Post Editor-in-Chief Steve Linde turns up at the station leading a march of staffers walking home and those looking for a place to stay. We trundle off down Jaffa and head to the Avraham Hostel where there are rooms and a warm welcome, but the heating isn’t working. I decide that rather than freeze, I’ll walk to my mother’s apartment in the Talpiot neighborhood.
Outside, it’s a full-force blizzard, and I catch up with Steve and our Settlements Correspondent Tovah Lazaroff and we begin the long march home.
We split up by Paris Square and I continue down Hebron Road.
Walking against the wind with the snow hitting hard I am soaked to the bone and frozen by the time I arrive. I take a hot shower to thaw out and recover with a cup of tea and brandy.
In the morning, I wake up to the news that my wife and kids are stuck at home with no electricity and no heating. I need to get home.

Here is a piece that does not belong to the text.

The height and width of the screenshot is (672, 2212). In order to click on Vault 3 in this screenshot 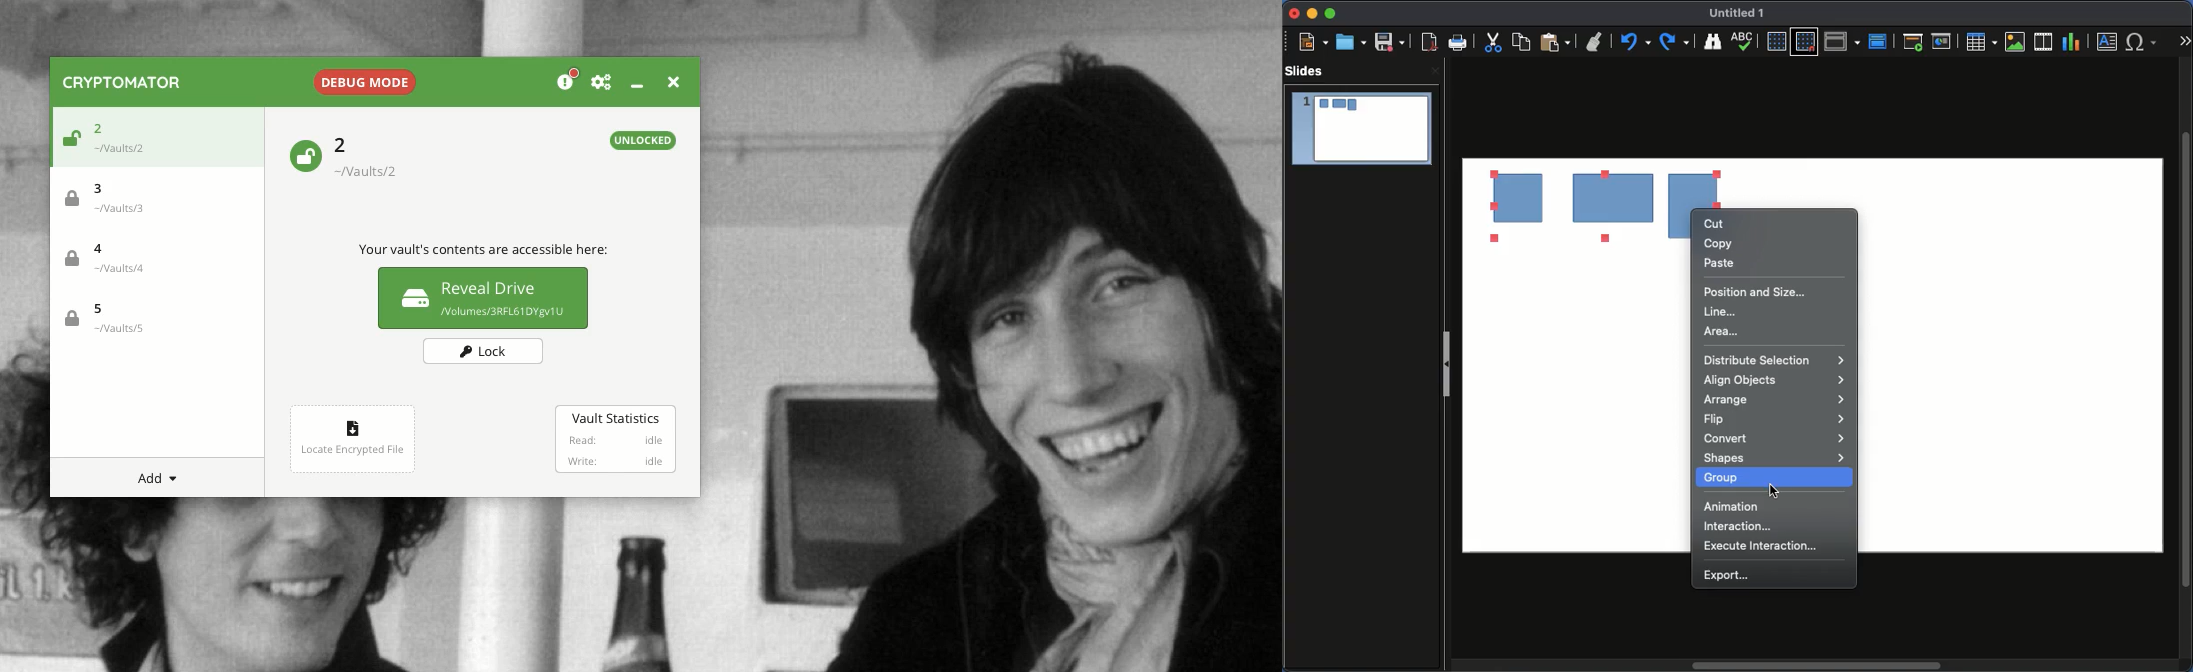, I will do `click(114, 196)`.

Management has managed to procure a four-wheel drive to get stranded staffers home in time for Shabbat. With the main route out of the city still closed, Mahmoud, our driver, takes the long route out by the French Hill neigborhood and through the snow-clad hills, manages to get me to the entrance to Mevaseret.
But it isn’t over, Mahmoud says that’s as far as he is willing to go. He won’t risk the side streets. Having managed to dry out from the previous nights escapades, I’m now walking the final mile knee-deep in snow and icy water.
Finally I’m home, but there is one more leg to go. The storm is about to start again and if we stay we face Shabbat with no electricity and with an all-electric house we won’t be able to cook. We quickly pack our bags and cram into the car to head to my wife’s parents on the other side of Mevaseret where the electricity is working.
Even getting out of the house is a challenge; if we can make it out of the side streets onto the main road we should be fine.
Everything is going smoothly until a car in front of us is stuck and slides backward, forcing us to reverse. We are stuck and blocking traffic. Someone has a shovel, people get out of their cars to help, but the car won’t budge. Then somehow, when all seems lost and we are faced with walking back with three small children, we are out.
We arrive at my in-laws, the Shabbat meal is on the stove.
Shabbat shalom! The writer is news editor of The Jerusalem Post. This article was written in the dark. As of press time on Saturday night, there was no electricity in all of Mevaseret.